Calling the situation "dystopian," Puzder noted how the federal government under Joe Biden has joined the ESG fight. "You've got the SEC talking about climate disclosures. You've got the Department of Labor wanting to make it so that 401k plans can have these investments that don't focus on returns, they focus on politics," he explained. "They're doing everything they can to empower these financial elites to take advantage of this incredible power they've acquired investing our money to force these companies to pursue this progressive agenda," Puzder added. "It's a shortcut around our democratic process to accomplish goals that they can't otherwise accomplish because they're not popular."

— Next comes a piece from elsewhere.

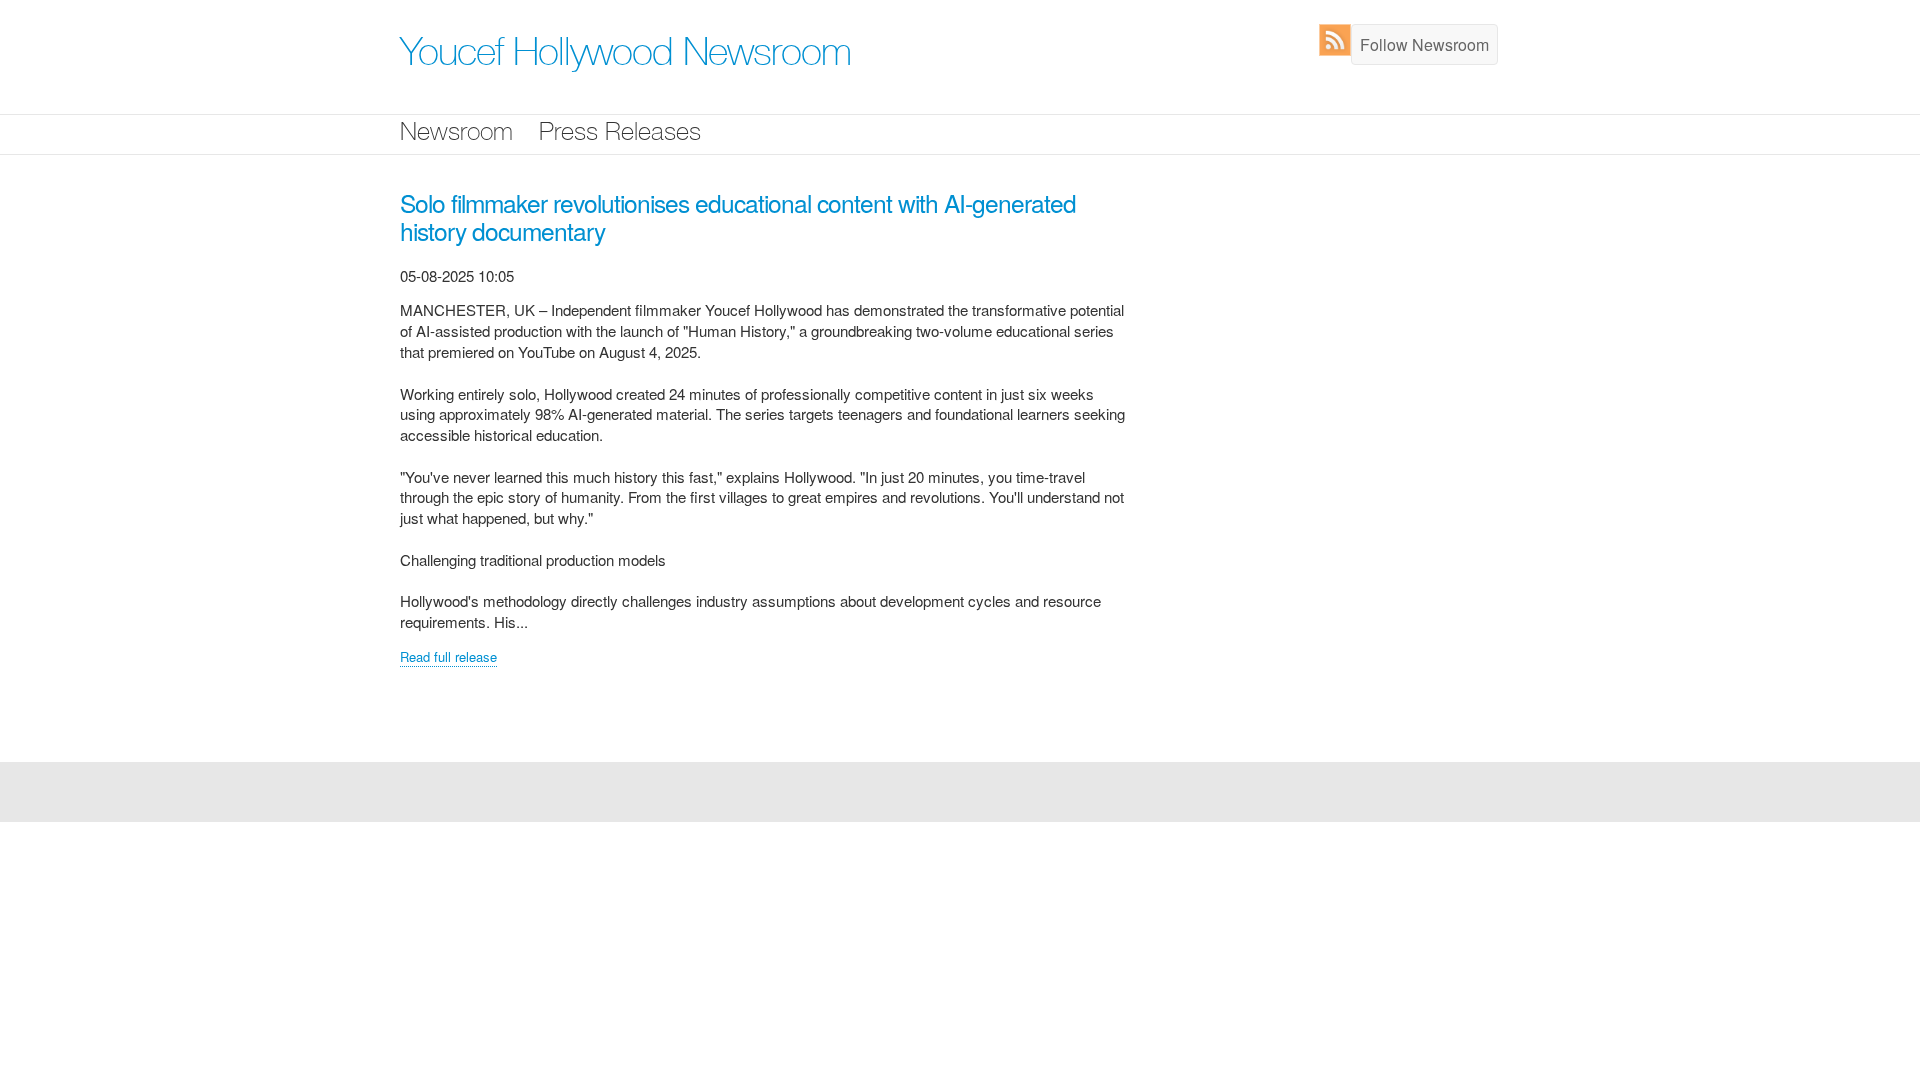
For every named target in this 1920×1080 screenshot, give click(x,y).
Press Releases (620, 134)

ESG is also being used, as mentioned in tandem with the Biden administration, to circumvent the will of Americans as expressed through their elected representatives in Congress to force an "energy transition." Rupert Darwall, a senior fellow at the RealClearFoundation, wrote recently that "Corporate and Wall Street ESG policies are another factor driving refinery closures, especially of facilities owned by European oil companies to meet punishing decarbonization targets that will effectively end up sunsetting them as oil companies."
Enter the SEC's attempt to enact "climate disclosure rules" that run parallel to ESG policies. "If finalized as proposed, the Securities and Exchange Commission’s proposed climate disclosure rules, with the strong support of the Biden administration," Darwall noted, "will heighten the vulnerability of U.S. oil and gas companies to climate activists and woke investors to force them to progressively divest their carbon-intensive activities, such as refining crude oil, and eventually out of the oil and gas sector altogether."
Some states, in addition to people like Puzder and Ramaswamy, have found success pushing back against ESG and the firms that seek to implement its radical policies. States such as Louisiana and most recently Missouri have divested state pensions and other funds from BlackRock in order to ensure state employees aren't unwillingly funding priorities at odds with their values. Plus, removing funds from firms like BlackRock allows states to ensure their employees' funds are being managed by those who prioritize strong returns over woke ideology.
Former Vice President Mike Pence has also been outspoken among Republicans in his criticism of ESG while calling on the GOP to oppose its policy agenda. Writing in The Wall Street Journal, Pence warned that "ESG is a pernicious strategy, because it allows the left to accomplish what it could never hope to achieve at the ballot box or through competition in the free market" by empowering "an unelected cabal of bureaucrats, regulators and activist investors to rate companies based on their adherence to left-wing values. Like the social credit scores issued by the Chinese Communist Party, a low ESG score can be devastating, making it virtually impossible for a company to raise capital—and that is exactly the point," Pence explained.
At its core, ESG is code for "hostile takeover of corporate activity to force a radical agenda," and at its farthest reaches, it seeks to assign gold stars and demerits based on the activity of individuals to require adherence to leftist "norms" that could curtail economic participation by those who resist conformity with ESG's prescribed way of living and doing business. It's bad for economic prosperity and worse for individual freedom, but the debate that's raging is a positive sign — as are those with the power to do something about it ramping up their opposition — that this is a fight that can be won for those who favor liberty over leftist homogeneity.